As we close out the first quarter of 2025, we continue to feel enthusiastic about the prospects for the secondary private share market. While there have been some notable recent VC-backed IPO announcements, the IPO market has not come “roaring back, as some had predicted. The theme of companies remaining private for longer remains intact, and secondary market liquidity is becoming more important for both investors and employees.
Highlights:
- During 2023 and 2024, our NPM Private Market Tracker, which tracks the estimated average price performance of the 170 names we follow closely in our internal Tape D data, indicates that the secondary private company share market underperformed the S&P500 by 61%.
- In 2024, total proceeds raised through secondary price tender offers exceeded VC-backed IPO volume.
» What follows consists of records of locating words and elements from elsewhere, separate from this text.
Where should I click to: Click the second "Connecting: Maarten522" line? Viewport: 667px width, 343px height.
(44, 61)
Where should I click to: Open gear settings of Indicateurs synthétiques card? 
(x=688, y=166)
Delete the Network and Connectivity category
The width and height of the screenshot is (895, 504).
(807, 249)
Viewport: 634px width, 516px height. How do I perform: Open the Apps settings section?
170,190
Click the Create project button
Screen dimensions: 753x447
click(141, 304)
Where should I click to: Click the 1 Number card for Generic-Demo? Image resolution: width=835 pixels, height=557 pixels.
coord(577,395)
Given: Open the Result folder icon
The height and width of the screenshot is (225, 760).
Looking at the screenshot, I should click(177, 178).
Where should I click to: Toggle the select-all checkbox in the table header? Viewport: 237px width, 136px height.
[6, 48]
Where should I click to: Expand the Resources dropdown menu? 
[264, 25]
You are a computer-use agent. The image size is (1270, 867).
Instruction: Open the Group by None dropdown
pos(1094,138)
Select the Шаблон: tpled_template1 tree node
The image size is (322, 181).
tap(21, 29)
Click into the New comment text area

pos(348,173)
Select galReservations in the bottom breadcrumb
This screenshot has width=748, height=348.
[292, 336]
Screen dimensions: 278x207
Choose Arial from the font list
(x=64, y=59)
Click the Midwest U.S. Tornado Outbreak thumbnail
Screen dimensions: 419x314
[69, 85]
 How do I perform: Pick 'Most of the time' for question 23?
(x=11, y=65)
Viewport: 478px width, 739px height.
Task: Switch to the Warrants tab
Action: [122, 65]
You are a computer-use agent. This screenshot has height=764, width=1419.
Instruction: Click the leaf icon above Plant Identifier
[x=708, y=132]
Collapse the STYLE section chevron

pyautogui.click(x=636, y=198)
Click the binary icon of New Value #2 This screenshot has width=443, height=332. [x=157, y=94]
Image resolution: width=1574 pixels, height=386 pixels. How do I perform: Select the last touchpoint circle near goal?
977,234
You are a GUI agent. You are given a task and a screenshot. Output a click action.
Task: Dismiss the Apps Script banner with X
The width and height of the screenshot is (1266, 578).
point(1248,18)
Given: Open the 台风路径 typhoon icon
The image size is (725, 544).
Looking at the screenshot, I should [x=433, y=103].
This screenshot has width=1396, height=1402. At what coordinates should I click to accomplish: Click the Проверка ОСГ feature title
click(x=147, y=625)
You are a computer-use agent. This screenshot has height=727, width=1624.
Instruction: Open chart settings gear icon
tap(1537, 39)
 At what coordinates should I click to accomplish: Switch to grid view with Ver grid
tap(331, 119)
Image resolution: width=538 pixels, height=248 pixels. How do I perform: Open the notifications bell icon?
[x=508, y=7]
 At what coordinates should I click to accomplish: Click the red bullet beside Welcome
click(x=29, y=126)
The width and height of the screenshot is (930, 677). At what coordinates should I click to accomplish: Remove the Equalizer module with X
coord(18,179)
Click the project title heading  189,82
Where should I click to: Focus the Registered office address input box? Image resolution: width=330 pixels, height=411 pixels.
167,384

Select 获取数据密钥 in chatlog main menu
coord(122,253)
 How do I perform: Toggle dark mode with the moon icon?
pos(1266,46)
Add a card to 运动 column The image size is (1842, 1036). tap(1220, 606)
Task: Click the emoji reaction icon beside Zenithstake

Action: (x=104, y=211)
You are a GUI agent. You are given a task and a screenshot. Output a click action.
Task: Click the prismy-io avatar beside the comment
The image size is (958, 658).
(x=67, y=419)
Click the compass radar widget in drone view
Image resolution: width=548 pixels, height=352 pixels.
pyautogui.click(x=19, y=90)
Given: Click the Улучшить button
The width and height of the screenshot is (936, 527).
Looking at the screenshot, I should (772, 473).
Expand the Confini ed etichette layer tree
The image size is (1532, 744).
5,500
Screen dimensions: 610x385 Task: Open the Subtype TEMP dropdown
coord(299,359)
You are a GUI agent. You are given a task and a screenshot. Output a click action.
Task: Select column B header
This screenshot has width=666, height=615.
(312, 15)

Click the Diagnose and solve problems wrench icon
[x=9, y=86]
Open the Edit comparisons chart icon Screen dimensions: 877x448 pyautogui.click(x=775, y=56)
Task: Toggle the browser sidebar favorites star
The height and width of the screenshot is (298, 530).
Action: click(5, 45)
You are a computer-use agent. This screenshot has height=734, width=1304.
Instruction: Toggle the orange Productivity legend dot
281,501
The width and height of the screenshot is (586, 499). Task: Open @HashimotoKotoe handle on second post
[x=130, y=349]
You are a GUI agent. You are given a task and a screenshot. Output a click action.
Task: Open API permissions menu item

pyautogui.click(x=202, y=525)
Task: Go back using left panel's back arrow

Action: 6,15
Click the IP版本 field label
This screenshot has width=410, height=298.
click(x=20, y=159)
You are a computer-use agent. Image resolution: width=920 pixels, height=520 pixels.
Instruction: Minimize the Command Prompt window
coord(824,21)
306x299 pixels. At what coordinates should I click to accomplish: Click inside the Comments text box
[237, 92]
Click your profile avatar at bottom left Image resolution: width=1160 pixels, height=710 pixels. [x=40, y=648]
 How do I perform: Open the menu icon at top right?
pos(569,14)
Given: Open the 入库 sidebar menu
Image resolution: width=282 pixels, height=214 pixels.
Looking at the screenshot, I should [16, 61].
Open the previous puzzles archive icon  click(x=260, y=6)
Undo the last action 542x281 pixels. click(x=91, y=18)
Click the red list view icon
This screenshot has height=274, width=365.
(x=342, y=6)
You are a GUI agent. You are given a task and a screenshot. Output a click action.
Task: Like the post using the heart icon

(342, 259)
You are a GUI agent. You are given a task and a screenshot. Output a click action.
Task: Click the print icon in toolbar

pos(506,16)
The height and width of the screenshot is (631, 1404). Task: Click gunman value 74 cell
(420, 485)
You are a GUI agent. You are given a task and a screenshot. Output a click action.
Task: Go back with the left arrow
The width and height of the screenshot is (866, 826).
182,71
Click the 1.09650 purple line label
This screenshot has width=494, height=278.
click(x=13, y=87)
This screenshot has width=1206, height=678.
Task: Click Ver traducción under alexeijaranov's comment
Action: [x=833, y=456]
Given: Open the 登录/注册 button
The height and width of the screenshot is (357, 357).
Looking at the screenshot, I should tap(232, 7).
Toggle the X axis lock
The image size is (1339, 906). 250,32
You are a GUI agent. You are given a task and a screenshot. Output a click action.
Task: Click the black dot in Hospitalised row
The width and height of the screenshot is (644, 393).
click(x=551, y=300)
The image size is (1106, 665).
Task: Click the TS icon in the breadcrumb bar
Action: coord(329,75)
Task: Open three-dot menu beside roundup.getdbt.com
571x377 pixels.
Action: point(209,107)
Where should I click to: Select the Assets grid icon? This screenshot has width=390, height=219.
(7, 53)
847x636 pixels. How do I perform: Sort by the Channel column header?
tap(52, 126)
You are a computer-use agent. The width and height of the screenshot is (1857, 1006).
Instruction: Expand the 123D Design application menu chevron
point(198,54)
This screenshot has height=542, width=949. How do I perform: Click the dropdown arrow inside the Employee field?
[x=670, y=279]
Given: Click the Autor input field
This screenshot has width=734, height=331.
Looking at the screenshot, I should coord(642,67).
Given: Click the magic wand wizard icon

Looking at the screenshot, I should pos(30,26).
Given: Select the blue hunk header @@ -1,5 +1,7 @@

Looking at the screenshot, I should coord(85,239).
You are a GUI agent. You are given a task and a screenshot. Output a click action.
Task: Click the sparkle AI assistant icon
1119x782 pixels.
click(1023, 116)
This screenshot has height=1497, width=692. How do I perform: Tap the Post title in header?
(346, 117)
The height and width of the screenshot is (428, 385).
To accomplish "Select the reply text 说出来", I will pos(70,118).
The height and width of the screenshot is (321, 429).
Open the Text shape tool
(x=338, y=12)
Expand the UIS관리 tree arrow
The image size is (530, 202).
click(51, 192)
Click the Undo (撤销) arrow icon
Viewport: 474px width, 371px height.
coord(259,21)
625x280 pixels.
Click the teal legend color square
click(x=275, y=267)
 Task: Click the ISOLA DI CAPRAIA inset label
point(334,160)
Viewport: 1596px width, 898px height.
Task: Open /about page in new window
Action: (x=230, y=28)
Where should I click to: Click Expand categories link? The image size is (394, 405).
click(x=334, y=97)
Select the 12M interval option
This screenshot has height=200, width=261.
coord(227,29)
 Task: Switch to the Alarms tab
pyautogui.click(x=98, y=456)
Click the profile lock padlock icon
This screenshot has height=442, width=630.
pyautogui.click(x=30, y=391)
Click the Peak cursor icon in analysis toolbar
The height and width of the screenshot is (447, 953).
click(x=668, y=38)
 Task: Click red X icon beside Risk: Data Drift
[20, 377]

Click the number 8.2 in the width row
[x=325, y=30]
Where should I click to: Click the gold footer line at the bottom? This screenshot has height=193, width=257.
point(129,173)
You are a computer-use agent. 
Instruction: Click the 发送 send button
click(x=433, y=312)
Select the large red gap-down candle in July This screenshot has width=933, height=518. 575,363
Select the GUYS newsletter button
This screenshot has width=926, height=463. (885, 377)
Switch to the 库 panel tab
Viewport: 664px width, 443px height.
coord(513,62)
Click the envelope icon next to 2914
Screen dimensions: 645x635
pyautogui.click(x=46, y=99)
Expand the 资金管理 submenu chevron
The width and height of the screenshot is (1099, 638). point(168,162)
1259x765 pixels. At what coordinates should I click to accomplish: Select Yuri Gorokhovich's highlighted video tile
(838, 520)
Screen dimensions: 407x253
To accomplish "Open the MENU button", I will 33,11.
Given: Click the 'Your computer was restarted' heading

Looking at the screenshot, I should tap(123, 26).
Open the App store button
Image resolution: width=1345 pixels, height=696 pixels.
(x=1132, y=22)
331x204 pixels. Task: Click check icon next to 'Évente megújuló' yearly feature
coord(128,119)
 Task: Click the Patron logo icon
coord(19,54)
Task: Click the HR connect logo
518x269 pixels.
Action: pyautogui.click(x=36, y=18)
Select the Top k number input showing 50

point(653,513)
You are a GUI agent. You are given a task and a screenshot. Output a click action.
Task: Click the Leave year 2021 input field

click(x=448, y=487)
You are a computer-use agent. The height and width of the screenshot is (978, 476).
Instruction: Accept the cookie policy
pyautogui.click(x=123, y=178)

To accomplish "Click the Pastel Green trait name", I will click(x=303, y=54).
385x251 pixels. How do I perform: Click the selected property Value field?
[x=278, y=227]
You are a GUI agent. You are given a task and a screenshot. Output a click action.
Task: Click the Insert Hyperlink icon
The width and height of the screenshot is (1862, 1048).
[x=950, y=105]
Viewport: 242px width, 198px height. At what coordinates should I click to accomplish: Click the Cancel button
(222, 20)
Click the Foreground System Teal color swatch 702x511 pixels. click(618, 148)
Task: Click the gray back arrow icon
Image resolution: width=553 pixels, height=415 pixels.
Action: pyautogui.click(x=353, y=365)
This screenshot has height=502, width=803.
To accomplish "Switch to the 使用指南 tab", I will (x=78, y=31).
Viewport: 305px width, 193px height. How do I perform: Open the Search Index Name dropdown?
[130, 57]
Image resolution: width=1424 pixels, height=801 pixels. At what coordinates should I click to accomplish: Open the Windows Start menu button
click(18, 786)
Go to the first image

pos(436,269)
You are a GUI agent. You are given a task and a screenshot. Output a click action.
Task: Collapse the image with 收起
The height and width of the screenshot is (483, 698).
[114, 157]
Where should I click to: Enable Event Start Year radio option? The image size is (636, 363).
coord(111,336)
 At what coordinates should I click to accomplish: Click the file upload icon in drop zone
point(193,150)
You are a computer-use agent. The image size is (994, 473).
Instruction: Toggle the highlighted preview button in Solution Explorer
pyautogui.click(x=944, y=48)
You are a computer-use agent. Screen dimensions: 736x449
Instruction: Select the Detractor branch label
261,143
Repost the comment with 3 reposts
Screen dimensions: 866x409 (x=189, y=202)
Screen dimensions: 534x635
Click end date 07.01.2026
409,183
- Valuations are recovering. In Q4 2024, 24% of secondary share volume facilitated by NPM company-structured liquidity programs priced at a premium to the last preferred round vs. 0% in Q4 2023.
- Volumes are growing. Across 2024, there was an 83% YOY increase in the number of private company auction programs facilitated by NPM.
- Funding cost expectations have moderated slightly, with the one year forward expected 10-year US Treasury yield falling to 4.3% currently from 4.7% at YE2024 (Source: Bloomberg). Lower rates have historically been beneficial for private markets.